Remaining staff are being worked to the point of collapse. Even intensive care units are prone to understaffing. A recent survey by the Medical Defence Union, for example, found that one in four NHS doctors are so tired – due to growing workloads and longer hours – that they are unable to safely perform their jobs.
Similarly, 89% of pharmacists say they feel at risk of burnout, due to increased workloads and inadequate staffing. And a similar mental health crisis is well underway in the care sector.
Militant action
The London hospital workers’ win against outsourcing represents a major victory, setting an inspiring example for the rest of the trade union movement.
This struggle against Serco by Unite members demonstrates the way forward in the fight to reverse privatisation and cuts across the NHS, and across all public services: through militant industrial action.
The labour movement – the organised working class – must lead the struggle to save our NHS from capitalist crisis and collapse.
This means organising united action across the health unions, mobilising workers towards a public sector wide strike: against austerity; against this criminal Tory government; and for bold socialist policies that can provide decent pay, conditions, and services for all.
Fight for socialism
The NHS will never be truly safe under capitalism, however.

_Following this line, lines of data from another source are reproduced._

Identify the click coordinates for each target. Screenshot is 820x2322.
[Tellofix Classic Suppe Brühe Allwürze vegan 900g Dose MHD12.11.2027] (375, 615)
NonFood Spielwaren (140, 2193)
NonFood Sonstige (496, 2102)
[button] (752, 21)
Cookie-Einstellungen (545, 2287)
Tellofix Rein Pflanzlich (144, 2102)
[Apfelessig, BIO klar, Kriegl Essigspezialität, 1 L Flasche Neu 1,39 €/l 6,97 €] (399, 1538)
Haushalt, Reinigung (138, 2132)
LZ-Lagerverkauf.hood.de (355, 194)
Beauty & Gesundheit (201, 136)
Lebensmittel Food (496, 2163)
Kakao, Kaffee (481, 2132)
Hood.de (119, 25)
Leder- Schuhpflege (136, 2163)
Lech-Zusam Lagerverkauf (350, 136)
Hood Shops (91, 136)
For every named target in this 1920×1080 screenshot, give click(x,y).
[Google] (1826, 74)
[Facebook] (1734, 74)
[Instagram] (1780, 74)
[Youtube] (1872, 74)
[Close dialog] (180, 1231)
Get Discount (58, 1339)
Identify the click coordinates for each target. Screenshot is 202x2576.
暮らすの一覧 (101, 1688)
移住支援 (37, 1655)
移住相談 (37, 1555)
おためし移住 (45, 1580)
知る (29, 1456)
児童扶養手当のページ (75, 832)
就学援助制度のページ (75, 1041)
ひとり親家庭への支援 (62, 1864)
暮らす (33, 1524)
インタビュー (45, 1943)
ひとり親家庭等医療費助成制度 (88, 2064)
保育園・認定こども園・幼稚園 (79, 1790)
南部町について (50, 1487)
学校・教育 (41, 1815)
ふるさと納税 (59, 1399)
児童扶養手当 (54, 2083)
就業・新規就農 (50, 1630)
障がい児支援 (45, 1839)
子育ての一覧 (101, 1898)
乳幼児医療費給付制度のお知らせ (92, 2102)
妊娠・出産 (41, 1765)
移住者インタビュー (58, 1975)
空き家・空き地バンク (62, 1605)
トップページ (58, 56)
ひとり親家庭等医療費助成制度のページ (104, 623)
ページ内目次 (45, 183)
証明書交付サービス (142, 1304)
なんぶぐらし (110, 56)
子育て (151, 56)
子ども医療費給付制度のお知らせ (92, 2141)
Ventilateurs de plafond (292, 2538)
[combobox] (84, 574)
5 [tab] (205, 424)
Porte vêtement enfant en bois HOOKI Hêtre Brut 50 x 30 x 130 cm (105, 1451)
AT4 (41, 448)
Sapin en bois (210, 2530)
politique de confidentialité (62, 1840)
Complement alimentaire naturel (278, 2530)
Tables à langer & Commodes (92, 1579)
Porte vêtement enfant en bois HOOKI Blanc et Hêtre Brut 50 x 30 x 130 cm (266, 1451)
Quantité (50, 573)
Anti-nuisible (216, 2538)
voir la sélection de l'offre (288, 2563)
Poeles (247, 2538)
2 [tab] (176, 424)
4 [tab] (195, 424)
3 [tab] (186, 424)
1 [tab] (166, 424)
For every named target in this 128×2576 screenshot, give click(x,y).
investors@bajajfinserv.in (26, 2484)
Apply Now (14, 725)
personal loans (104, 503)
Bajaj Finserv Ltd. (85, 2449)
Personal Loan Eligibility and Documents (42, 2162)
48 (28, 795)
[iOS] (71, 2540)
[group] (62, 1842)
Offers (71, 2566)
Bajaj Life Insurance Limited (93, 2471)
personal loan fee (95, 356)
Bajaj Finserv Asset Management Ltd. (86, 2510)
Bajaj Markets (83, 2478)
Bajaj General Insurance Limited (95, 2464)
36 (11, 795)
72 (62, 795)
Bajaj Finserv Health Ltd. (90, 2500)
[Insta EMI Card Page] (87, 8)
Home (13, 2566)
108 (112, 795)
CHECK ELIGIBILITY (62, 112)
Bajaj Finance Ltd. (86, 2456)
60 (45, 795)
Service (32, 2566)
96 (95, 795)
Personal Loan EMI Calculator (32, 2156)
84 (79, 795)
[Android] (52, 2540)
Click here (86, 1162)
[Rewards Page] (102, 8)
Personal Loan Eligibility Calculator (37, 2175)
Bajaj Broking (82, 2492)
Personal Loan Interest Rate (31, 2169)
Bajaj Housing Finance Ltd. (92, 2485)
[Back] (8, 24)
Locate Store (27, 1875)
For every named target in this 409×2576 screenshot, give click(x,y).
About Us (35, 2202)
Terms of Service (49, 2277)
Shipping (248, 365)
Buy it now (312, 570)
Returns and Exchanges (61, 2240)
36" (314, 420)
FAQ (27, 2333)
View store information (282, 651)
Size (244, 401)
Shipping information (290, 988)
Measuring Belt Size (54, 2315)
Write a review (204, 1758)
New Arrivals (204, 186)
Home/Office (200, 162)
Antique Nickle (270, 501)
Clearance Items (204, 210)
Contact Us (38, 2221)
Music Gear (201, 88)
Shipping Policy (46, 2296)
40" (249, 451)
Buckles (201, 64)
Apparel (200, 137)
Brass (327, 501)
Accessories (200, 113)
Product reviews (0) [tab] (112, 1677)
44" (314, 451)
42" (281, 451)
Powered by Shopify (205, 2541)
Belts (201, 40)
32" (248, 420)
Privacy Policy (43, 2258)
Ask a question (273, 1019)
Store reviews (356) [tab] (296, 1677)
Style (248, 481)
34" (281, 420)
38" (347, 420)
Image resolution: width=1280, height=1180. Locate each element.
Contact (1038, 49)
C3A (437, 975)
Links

As the crisis deepens, what the capitalists concede with the left hand, they will always seek to take away with the right.
In the process, all the gains that previous generations of workers have struggled for will come under attack, as we are seeing across society at the present time.
We must not only kick the profiteers out of the NHS, therefore, but kick out capitalism altogether – and fight for a clear socialist alternative.
We say:
- Bring all healthcare services and contracts back in-house!
- Fight for a 15% pay rise for all healthcare workers!
- For a fully-staffed NHS, and a union-led mass recruitment drive to overcome staff shortages!
- Nationalise Big Pharma and all private healthcare providers, without compensation!
- Boot out the bureaucrats! Put those who know best in charge, by running the NHS under democratic workers’ control!